*** Opening of Working data ***

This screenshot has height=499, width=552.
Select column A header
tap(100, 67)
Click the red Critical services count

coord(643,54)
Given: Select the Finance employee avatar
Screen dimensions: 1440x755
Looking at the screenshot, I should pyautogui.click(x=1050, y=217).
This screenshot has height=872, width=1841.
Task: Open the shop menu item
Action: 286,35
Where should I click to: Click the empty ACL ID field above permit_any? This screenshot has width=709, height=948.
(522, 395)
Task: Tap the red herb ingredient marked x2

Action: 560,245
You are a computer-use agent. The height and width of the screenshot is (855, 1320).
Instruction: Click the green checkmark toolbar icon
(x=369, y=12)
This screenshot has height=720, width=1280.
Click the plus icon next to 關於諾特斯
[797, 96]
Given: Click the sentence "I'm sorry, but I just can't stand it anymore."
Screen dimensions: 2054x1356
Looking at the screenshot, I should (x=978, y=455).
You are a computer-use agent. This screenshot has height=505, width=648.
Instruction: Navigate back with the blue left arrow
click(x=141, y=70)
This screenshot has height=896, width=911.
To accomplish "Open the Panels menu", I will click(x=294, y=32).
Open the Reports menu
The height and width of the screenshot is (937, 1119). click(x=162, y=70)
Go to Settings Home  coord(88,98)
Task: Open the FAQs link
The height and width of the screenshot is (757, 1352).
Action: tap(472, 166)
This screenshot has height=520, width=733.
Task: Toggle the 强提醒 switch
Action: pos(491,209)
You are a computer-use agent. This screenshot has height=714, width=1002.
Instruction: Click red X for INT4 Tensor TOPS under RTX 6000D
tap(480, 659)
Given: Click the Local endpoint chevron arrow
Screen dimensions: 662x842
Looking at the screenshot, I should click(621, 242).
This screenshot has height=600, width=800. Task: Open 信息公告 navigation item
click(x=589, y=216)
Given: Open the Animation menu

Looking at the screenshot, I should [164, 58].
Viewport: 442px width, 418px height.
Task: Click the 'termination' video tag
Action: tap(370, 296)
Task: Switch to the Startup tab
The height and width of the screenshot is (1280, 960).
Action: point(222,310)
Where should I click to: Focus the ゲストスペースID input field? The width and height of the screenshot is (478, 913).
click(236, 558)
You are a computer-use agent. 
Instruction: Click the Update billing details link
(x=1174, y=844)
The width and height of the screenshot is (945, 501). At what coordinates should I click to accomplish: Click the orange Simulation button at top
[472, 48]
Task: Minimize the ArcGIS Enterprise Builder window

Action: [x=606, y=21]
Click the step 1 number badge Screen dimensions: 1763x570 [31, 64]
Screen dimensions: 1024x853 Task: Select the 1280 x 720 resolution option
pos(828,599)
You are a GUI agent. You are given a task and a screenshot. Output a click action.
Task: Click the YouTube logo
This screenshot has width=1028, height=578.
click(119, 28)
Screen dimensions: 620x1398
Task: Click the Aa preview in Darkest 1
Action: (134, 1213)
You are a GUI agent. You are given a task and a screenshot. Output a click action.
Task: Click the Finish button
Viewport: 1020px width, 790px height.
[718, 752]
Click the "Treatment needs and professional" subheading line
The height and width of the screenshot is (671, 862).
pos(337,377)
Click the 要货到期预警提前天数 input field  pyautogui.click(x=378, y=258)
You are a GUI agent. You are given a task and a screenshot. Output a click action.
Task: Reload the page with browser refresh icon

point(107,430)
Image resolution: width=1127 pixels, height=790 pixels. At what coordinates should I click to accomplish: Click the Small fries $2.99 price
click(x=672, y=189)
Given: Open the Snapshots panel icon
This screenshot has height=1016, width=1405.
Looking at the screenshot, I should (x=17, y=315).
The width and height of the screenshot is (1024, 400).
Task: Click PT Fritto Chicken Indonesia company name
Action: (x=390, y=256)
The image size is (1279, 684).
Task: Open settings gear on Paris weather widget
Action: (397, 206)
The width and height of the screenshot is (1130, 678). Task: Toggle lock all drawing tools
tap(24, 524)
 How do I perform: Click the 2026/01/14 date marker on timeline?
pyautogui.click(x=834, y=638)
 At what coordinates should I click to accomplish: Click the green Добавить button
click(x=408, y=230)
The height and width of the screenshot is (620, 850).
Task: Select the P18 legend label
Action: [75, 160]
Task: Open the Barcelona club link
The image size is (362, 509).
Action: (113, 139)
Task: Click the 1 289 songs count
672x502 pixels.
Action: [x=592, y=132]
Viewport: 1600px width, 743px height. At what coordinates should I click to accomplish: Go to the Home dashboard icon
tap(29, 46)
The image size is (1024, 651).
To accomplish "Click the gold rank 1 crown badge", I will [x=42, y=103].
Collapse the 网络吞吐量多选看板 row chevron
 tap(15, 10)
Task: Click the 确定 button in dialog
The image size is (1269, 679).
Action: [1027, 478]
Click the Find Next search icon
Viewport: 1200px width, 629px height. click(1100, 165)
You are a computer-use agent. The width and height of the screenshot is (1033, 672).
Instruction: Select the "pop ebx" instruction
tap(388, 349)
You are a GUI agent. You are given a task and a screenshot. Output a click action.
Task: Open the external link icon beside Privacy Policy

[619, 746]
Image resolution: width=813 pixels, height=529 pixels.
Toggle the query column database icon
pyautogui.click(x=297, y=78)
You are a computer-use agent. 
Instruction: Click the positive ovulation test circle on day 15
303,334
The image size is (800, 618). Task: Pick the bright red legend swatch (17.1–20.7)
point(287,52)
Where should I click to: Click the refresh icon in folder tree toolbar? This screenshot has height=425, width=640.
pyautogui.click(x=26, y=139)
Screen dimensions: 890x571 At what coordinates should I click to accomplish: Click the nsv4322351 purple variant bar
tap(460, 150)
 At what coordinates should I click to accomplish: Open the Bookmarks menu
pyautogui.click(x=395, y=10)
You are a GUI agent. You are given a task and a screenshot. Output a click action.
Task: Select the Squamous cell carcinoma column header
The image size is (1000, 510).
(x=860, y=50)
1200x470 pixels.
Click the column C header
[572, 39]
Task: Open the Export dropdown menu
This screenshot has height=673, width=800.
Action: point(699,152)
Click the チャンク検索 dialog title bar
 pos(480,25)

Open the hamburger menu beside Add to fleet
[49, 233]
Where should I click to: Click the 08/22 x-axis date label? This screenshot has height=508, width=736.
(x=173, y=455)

*** Close of Working data ***

- [Exercise aim]: Search the entries for the string "will" and return each line where it turns up.

- [Exercise response]:
To accomplish "Open the Panels menu", I will click(x=294, y=32).
To accomplish "Click the gold rank 1 crown badge", I will [x=42, y=103].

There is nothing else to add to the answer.